▶ _Challenge_
Reproduce the material below with every "This screenshot has" changed to "This image has" and nothing else altered.

━━━━━ Extracted records

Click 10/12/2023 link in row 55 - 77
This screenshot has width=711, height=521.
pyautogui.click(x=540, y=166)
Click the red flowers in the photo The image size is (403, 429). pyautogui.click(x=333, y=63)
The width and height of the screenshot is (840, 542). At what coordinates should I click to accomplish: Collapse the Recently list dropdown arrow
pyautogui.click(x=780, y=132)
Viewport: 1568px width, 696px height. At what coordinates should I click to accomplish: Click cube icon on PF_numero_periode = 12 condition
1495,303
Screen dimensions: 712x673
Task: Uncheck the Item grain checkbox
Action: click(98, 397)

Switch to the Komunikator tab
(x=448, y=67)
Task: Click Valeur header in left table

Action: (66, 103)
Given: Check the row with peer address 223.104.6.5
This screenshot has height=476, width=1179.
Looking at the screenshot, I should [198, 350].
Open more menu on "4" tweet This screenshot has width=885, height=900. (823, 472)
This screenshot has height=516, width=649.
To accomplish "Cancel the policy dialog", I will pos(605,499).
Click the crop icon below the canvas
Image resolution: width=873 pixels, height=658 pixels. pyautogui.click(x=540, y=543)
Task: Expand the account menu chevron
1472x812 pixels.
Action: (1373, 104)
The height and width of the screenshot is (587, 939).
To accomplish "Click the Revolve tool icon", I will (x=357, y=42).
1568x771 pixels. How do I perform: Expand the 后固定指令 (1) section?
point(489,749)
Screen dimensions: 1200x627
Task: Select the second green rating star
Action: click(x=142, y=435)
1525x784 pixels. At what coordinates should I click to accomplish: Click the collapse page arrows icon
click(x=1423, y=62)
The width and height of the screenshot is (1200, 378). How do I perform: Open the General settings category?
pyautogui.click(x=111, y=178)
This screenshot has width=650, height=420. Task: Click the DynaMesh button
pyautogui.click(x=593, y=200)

━━━━━━━━━━

▶ _Expected output_
Click 10/12/2023 link in row 55 - 77
This image has width=711, height=521.
pyautogui.click(x=540, y=166)
Click the red flowers in the photo The image size is (403, 429). pyautogui.click(x=333, y=63)
The width and height of the screenshot is (840, 542). At what coordinates should I click to accomplish: Collapse the Recently list dropdown arrow
pyautogui.click(x=780, y=132)
Viewport: 1568px width, 696px height. At what coordinates should I click to accomplish: Click cube icon on PF_numero_periode = 12 condition
1495,303
Screen dimensions: 712x673
Task: Uncheck the Item grain checkbox
Action: click(98, 397)

Switch to the Komunikator tab
(x=448, y=67)
Task: Click Valeur header in left table

Action: (66, 103)
Given: Check the row with peer address 223.104.6.5
This image has height=476, width=1179.
Looking at the screenshot, I should [198, 350].
Open more menu on "4" tweet This image has width=885, height=900. (823, 472)
This image has height=516, width=649.
To accomplish "Cancel the policy dialog", I will pos(605,499).
Click the crop icon below the canvas
Image resolution: width=873 pixels, height=658 pixels. pyautogui.click(x=540, y=543)
Task: Expand the account menu chevron
1472x812 pixels.
Action: (1373, 104)
The height and width of the screenshot is (587, 939).
To accomplish "Click the Revolve tool icon", I will (x=357, y=42).
1568x771 pixels. How do I perform: Expand the 后固定指令 (1) section?
point(489,749)
Screen dimensions: 1200x627
Task: Select the second green rating star
Action: click(x=142, y=435)
1525x784 pixels. At what coordinates should I click to accomplish: Click the collapse page arrows icon
click(x=1423, y=62)
The width and height of the screenshot is (1200, 378). How do I perform: Open the General settings category?
pyautogui.click(x=111, y=178)
This image has width=650, height=420. Task: Click the DynaMesh button
pyautogui.click(x=593, y=200)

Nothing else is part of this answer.